That depends entirely on you. In principle, jams last up to a year without any problems. The prerequisite is that the jar was cleaned properly.

Wash the jars and lids with very hot water. Or better yet, bring them to a boil in a pot of hot water.

This way you'll kill off any bacteria that can cause your fruit puree to mold.

Rhubarb jam with vanilla and birch sugar

Just as well you can disinfect the jars in the oven. Before doing so, wash the jars thoroughly and dry them well.

Then they go into the oven for 15 minutes at 120 °. The lids or rubber seals simply boil in hot water for about 5 minutes.

Fill the boiling jam. Immediately close the jars and turn them upside down.

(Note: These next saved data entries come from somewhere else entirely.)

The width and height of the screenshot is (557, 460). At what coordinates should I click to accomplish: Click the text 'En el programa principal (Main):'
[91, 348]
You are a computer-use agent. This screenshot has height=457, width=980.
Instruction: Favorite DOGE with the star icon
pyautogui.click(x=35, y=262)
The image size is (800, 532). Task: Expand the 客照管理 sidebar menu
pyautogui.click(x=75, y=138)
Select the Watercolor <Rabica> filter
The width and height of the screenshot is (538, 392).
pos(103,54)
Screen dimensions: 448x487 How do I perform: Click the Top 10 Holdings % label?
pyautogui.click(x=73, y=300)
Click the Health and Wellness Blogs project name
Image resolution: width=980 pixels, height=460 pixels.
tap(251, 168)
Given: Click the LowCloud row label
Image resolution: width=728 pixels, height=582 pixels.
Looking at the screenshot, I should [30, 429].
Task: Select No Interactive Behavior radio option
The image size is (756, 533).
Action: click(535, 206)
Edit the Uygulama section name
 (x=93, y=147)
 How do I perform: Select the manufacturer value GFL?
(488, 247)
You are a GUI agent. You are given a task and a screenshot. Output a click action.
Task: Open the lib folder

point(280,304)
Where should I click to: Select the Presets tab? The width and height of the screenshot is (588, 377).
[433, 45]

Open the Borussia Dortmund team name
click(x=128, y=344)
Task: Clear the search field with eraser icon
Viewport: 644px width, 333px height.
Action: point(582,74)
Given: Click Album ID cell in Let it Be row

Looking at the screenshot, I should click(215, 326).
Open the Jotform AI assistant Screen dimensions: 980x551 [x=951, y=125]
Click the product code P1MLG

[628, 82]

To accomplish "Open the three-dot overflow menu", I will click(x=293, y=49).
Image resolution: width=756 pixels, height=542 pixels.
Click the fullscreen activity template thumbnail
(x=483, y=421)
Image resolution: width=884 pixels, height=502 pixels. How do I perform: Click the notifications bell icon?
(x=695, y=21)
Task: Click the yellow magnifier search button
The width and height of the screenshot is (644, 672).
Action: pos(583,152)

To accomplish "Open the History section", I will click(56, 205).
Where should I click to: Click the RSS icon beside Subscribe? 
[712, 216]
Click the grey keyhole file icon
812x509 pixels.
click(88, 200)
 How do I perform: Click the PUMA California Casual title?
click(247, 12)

But storage also affects the shelf life of rhubarb jam. It likes it dark and cool. So store either in the cellar or in the refrigerator.

What rhubarb jam is suitable for

Once you get a taste for absolutely everything. :) In our house it is packed into smoothies, stirred into yogurt, mixed into cereal, served on waffles, topped with pancakes and used in baking.

The possibilities of using your homemade rhubarb jam with vanilla, strawberries and birch sugar are almost endless.

Rhubarb jam without sugar

Our conclusion

Rhubarb jam with vanilla, strawberries and birch sugar is prepared very quickly. Especially for huge rhubarb fans, this method is suitable to preserve the stalks for a long time. It is important that you disinfect the jars well and keep the Rhubarb jam properly stored. Then nothing stands in the way of a long enjoyment! Meal :)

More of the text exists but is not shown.